Une lourde chape de silence s’abattit sur le salon. Élodie s’assit lentement sur le canapé, les épaules tombantes, incapable de soutenir le regard de qui que ce soit.

— Alors ? demanda Claire d’une voix basse. Tu nous as menti à toutes ?

— Je… Élodie cacha son visage dans ses mains. Le test est positif, oui. Mais je ne sais pas qui est le père. Après le divorce, j’ai vu plusieurs hommes. Quand j’ai appris que j’étais enceinte, j’ai paniqué. Aucun d’eux ne voulait quelque chose de sérieux. Julien m’a toujours semblé gentil, solide, attentionné. Je me suis dit que peut-être… peut-être qu’il pourrait devenir le père.

— Tu as décidé qu’il ferait un bon père, résuma Nathalie. Alors tu as menti pour détruire leur couple.

— Tu me dégoûtes, murmura Camille. Je te considérais comme ma meilleure amie.

— J’étais désespérée, avoua Élodie, la tête baissée. Depuis le divorce, je suis seule avec mon fils, et maintenant ça… Je ne savais plus quoi faire.

Claire poussa un soupir lourd.

— Tu aurais pu demander de l’aide. On t’aurait soutenue. Mais faire ça…

Camille ne répondit pas. Elle ramassait déjà ses affaires d’un geste mécanique.

— Où vas-tu ? demanda Claire. Il est tard. Tu devrais rester jusqu’au matin.

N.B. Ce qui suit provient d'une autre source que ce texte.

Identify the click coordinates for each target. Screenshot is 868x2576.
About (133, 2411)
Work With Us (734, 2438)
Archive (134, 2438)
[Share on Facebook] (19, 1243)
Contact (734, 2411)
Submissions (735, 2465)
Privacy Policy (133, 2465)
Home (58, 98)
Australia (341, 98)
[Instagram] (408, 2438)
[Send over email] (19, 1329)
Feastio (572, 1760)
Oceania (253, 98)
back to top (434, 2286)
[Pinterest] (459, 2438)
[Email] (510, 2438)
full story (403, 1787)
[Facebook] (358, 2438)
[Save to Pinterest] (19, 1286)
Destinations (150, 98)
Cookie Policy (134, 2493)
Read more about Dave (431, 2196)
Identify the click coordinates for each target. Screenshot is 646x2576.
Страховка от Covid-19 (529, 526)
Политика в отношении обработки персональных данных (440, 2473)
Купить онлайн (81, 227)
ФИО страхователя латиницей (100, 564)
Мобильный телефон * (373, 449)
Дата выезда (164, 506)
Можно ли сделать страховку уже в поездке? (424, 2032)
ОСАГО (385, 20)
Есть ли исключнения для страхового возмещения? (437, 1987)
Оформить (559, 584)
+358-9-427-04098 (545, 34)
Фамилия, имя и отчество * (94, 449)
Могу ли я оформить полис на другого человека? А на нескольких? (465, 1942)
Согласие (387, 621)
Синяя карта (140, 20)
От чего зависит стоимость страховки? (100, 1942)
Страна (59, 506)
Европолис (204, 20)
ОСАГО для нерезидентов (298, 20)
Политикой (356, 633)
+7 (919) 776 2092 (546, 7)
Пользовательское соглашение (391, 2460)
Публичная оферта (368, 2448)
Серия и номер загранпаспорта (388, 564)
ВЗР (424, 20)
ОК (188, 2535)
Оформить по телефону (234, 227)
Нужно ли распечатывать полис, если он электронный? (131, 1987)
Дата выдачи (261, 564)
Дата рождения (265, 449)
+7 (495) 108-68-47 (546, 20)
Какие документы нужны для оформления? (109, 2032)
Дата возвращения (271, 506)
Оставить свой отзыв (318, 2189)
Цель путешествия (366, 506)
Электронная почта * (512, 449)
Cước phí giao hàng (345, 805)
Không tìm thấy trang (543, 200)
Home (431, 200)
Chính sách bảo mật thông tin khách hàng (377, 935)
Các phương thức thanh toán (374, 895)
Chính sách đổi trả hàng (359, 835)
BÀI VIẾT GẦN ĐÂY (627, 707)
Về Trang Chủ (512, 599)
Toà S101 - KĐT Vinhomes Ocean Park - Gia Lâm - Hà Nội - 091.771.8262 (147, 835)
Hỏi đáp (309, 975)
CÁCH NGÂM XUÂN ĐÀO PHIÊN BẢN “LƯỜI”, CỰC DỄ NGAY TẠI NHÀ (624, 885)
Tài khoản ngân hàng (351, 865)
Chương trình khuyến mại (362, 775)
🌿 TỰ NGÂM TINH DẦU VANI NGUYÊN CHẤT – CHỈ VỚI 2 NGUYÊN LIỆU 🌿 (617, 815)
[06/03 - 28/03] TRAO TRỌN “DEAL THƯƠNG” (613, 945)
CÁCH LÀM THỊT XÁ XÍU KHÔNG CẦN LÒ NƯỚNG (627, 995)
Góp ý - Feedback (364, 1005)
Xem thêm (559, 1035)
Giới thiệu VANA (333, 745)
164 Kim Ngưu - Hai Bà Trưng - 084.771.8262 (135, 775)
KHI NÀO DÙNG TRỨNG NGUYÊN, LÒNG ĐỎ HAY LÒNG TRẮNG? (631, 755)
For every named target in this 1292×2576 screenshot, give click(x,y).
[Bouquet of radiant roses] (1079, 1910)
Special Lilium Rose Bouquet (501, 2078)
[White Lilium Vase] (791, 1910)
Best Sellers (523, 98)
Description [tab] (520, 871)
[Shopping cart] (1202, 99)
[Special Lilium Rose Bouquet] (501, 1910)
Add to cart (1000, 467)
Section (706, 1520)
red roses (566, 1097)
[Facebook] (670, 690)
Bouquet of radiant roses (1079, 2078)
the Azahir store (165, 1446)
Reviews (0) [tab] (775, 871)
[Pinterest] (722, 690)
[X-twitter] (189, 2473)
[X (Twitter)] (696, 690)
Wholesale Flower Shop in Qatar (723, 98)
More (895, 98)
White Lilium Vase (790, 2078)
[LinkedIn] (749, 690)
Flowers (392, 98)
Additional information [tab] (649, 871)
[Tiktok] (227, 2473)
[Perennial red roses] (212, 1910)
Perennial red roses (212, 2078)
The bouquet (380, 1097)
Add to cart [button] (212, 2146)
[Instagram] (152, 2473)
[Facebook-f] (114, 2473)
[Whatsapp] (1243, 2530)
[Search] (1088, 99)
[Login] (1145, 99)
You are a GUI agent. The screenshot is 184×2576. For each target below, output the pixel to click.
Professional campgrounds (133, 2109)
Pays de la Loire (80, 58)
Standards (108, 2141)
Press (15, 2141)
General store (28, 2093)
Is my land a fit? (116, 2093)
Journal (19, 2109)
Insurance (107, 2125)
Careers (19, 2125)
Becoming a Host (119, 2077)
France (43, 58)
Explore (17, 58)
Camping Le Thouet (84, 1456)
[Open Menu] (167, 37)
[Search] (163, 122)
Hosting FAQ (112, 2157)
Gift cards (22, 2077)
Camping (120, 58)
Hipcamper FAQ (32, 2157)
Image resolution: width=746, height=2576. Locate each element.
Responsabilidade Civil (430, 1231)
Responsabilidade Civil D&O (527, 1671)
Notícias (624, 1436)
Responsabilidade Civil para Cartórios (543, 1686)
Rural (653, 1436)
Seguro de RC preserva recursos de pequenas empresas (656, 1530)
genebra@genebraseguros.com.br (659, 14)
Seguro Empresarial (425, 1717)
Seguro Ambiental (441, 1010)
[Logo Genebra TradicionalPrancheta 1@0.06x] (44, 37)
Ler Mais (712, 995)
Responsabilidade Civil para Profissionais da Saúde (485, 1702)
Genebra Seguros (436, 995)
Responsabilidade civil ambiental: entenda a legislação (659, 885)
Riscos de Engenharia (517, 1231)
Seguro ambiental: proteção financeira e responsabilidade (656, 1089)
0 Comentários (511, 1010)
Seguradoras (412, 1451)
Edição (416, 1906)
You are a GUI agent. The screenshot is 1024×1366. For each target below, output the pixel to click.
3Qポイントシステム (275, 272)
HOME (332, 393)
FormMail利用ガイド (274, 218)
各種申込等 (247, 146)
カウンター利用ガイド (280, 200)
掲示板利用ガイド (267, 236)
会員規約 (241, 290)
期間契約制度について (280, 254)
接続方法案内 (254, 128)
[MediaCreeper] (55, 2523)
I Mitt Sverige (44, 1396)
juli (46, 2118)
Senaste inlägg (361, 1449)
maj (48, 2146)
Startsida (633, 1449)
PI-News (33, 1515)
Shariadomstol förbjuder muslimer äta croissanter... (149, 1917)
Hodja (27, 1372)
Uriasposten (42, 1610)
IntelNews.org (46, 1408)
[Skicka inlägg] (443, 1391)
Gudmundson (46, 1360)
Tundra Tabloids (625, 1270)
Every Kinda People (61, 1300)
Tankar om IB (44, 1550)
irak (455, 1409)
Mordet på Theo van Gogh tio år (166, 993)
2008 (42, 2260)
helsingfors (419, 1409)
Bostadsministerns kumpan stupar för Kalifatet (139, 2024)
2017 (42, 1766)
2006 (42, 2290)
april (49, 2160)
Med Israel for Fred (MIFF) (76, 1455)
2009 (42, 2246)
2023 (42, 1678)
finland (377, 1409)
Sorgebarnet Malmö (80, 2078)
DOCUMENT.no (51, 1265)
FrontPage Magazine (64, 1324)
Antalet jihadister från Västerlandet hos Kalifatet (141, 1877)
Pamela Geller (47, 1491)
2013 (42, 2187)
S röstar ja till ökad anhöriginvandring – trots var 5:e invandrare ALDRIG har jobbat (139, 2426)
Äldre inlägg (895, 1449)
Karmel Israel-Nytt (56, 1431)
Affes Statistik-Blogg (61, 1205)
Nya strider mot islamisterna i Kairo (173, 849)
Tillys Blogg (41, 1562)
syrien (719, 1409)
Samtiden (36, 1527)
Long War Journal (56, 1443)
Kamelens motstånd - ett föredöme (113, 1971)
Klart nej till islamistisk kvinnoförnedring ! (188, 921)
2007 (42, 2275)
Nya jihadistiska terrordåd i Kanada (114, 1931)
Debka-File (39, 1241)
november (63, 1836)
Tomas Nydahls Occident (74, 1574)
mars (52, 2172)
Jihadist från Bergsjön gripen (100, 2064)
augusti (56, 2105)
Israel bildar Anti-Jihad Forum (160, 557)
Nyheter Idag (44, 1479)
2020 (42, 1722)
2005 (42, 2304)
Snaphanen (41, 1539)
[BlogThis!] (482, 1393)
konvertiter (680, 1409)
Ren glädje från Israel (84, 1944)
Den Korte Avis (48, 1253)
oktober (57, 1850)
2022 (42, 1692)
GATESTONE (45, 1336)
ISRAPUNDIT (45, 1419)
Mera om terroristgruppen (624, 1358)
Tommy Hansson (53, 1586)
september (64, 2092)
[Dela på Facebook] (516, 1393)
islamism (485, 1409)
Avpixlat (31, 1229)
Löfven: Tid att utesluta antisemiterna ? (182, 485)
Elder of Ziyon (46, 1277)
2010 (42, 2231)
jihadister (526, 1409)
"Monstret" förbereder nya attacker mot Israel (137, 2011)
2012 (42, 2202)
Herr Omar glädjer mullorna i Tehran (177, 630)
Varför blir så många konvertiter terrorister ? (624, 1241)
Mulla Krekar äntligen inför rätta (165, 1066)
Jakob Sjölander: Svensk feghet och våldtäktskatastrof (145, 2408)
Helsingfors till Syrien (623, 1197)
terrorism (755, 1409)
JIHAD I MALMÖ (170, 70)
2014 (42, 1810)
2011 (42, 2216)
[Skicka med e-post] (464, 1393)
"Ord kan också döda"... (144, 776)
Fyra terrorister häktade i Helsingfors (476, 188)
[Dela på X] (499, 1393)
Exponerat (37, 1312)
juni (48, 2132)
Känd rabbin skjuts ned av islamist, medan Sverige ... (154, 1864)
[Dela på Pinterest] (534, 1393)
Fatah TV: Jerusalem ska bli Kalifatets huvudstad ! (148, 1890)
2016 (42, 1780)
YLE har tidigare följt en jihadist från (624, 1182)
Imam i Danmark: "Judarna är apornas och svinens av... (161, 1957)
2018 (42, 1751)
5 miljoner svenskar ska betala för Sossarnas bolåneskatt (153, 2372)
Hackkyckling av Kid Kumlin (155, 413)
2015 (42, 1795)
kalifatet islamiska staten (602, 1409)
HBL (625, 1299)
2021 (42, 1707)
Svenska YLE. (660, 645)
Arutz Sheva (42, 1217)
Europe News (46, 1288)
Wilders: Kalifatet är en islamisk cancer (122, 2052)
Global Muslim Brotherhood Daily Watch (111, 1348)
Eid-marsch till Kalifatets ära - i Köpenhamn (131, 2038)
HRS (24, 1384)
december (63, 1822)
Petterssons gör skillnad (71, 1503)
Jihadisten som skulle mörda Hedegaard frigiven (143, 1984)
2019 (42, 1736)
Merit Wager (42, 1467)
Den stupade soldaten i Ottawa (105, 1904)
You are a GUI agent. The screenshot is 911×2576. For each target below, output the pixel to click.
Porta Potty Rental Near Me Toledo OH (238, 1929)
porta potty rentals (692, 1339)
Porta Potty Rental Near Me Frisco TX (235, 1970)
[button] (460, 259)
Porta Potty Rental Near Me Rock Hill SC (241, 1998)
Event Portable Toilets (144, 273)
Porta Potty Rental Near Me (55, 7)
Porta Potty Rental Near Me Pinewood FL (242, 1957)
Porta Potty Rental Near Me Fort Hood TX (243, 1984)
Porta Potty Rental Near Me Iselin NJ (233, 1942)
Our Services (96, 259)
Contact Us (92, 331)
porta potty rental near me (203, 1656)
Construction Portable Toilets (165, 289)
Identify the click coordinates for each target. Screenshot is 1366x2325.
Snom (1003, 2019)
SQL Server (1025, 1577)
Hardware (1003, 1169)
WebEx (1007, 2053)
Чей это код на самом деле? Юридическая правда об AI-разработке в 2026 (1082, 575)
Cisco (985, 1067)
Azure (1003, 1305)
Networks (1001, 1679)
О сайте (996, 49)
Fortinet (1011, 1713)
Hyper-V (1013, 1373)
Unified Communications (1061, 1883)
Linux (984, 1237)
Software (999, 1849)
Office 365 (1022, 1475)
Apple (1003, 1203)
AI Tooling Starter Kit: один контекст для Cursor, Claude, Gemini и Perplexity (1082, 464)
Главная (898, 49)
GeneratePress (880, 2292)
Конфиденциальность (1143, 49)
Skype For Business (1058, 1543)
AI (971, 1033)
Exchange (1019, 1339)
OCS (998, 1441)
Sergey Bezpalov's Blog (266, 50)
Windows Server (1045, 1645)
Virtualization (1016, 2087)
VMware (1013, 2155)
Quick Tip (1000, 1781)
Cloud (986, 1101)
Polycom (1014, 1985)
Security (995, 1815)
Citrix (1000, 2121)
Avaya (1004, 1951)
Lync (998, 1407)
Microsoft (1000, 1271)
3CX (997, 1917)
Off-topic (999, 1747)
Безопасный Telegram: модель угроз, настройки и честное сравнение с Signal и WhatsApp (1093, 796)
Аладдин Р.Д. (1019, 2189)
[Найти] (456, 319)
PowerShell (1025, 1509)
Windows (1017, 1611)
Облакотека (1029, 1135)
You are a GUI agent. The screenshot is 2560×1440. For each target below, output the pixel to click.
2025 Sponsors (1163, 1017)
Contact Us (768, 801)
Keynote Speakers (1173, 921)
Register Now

— Je ne peux pas rester ici, dit Camille pendant que les larmes glissaient sur ses joues. Je vais appeler un taxi et rentrer.

— Je viens avec toi, déclara Claire sans hésiter. Je ne te laisserai pas seule.

Élodie, assise sur le canapé, ne levait plus les yeux.

— Camille, pardonne-moi. J’étais jalouse de ton bonheur… Pardonne-moi.

Camille s’arrêta sur le seuil et se retourna.

— Tu n’as pas seulement détruit notre amitié. Tu as abîmé ma confiance envers les gens. Je ne sais pas si je pourrai te pardonner un jour.

Dans la voiture qui filait sur la route de nuit, Camille resta muette, les yeux posés sur les lumières qui défilaient derrière la vitre. Claire ne la força pas à parler. Elle savait qu’après une telle déchirure, certaines douleurs avaient besoin d’espace avant de trouver des mots.

— Tu sais ce qui me fait peur ? dit enfin Camille, rompant le silence. Pendant une seconde, je l’ai crue. J’ai douté de Julien. De nous.

— C’est humain, répondit Claire doucement. N’importe qui aurait vacillé en entendant une chose pareille.

— Je n’aurais pas dû ! Camille frappa son genou du poing. Je connais Julien depuis quatre ans. Il ne m’a jamais donné une raison de me méfier. Et il suffit d’une accusation pour que je sois prête à croire à une trahison.

— Tu étais sous le choc, dit Claire en posant une main sur son épaule. Ça va aller. La vérité finit toujours par se montrer.

— Oui, lança Camille avec un rire amer. La vérité, c’est que ma meilleure amie est une traîtresse, prête à ruiner mon bonheur parce qu’elle avait besoin d’une issue.

— Élodie a commis quelque chose d’impardonnable, soupira Claire. Mais elle est aussi désespérée, seule, avec un enfant, sans soutien…

— Tu la défends ? demanda Camille, une étincelle de colère rallumée dans les yeux.

— Non, répondit Claire avec fermeté. J’essaie de comprendre. Ce n’est pas la même chose.

Le silence revint dans l’habitacle. Le chauffeur mit la radio à faible volume, et une mélodie douce se répandit entre elles, presque déplacée au milieu de cette nuit brisée.

— Je vais appeler Julien, dit Camille.

Il répondit sans poser de questions, accueillant son appel dans un silence inquiet. Il promit de la retrouver au lever du jour dans le parc, pour parler, pour comprendre, et pour décider ensemble comment continuer à vivre après ce mensonge.